With the expansion of basic research, people are paying more and more attention to the genetic level of treatment and monitoring methods to find a cure for cancer.157 The delivery function of sonosensitizers could transport therapeutic genes to the target to achieve gene therapy for tumours. Multiple studies have supported that multifunctional sonosensitizers could alter gene expression in cancer and immune-related cells and revealed therapeutic target genes in various signaling pathways by the data analysis.158–161 For example, Wu et al designed IR820@NCP using RAS inhibitor Farnesyl-Thiosalicylic acid (FTS) to demonstrate that SDT combined with FTS predominantly achieved anti-tumour effects by inhibiting endothelial cells and simulating host immunity.160 In Chen et al’s research on the treatment of liver cancer by RSL3@O2-ICG NBs, essential genes were identified to affect the sensitivity of hepatocellular carcinoma to iron death.158 In addition to molecular imaging techniques, such gene and protein level monitoring could be achieved by reporter imaging techniques that combined reporter proteins with corresponding imaging probes.162 Because the reporter gene is inserted directly into the cell’s DNA, the imaging is generated only in the living cell and can retain accurate imaging for a long time as the cell divides and is passed on to daughter cells.163,164 Various molecular imaging modalities, including FLI, PAI and MRI, could be used for reporter gene imaging for gene activity monitoring, cell tracing and gene therapy monitoring. The combination of sonosensitizer and reporter gene imaging technology could simultaneously play a role in the precise localization of cancer cells and gene therapy. This new therapy model may hold great promise.

Conclusions and Outlook

There is no doubt that SDT has become a perfect cancer treatment due to its excellent therapeutic effectiveness, deep tissue penetration and low lateral injury. Since SDT was initially described in 1989, significant efforts have been made to use SDT for cancer treatment and to produce relevant sonosensitizers.

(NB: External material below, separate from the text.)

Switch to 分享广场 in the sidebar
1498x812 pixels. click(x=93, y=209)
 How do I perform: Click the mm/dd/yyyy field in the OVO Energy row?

Now, SDT combined imaging has opened the door to a new therapeutic approach and has become an attractive trend. Such multifunctional, integrated nanosystems are considered a potential candidate for innovative non-invasive therapeutics, presenting a prominent bright spot for enhancing nanosystems’ applicability in the biomedical area. Imaging technology helps diagnose cancer earlier and more correctly, provides precise and potent therapy interventions for tumours, and improves prognosis and survival. Considering the limitations of existing therapies, SDT combination therapy may have higher clinical potential. Hence, creating new sonosensitizers with better diagnostic capabilities, especially those active solely in TME, maybe a prospective approach in sonodynamic research.

However, from a clinical point of view, there are still many elements to optimize the imaging quality. In order to further the research and development of tumour imaging and acoustic power integrated therapy, we must focus on novel imaging target identification and validation and investigate other features. Imaging probe production and characterization require the development of high sensitivity, high-resolution imaging equipment, hybrid equipment and improved image reconstruction techniques. Academic researchers, doctors, and the pharmaceutical sector must collaborate closely to bring integrated tumour imaging and dynamic treatment probes into cancer management.

We assume that by emphasizing the most recent achievements in this field, we can stimulate the scientific community to make significant contributions to cancer therapy. Based on the promising advances described in this research, we anticipate that these integrated nanoparticles for detection and therapy will shortly provide a new perspective for cancer therapeutic development.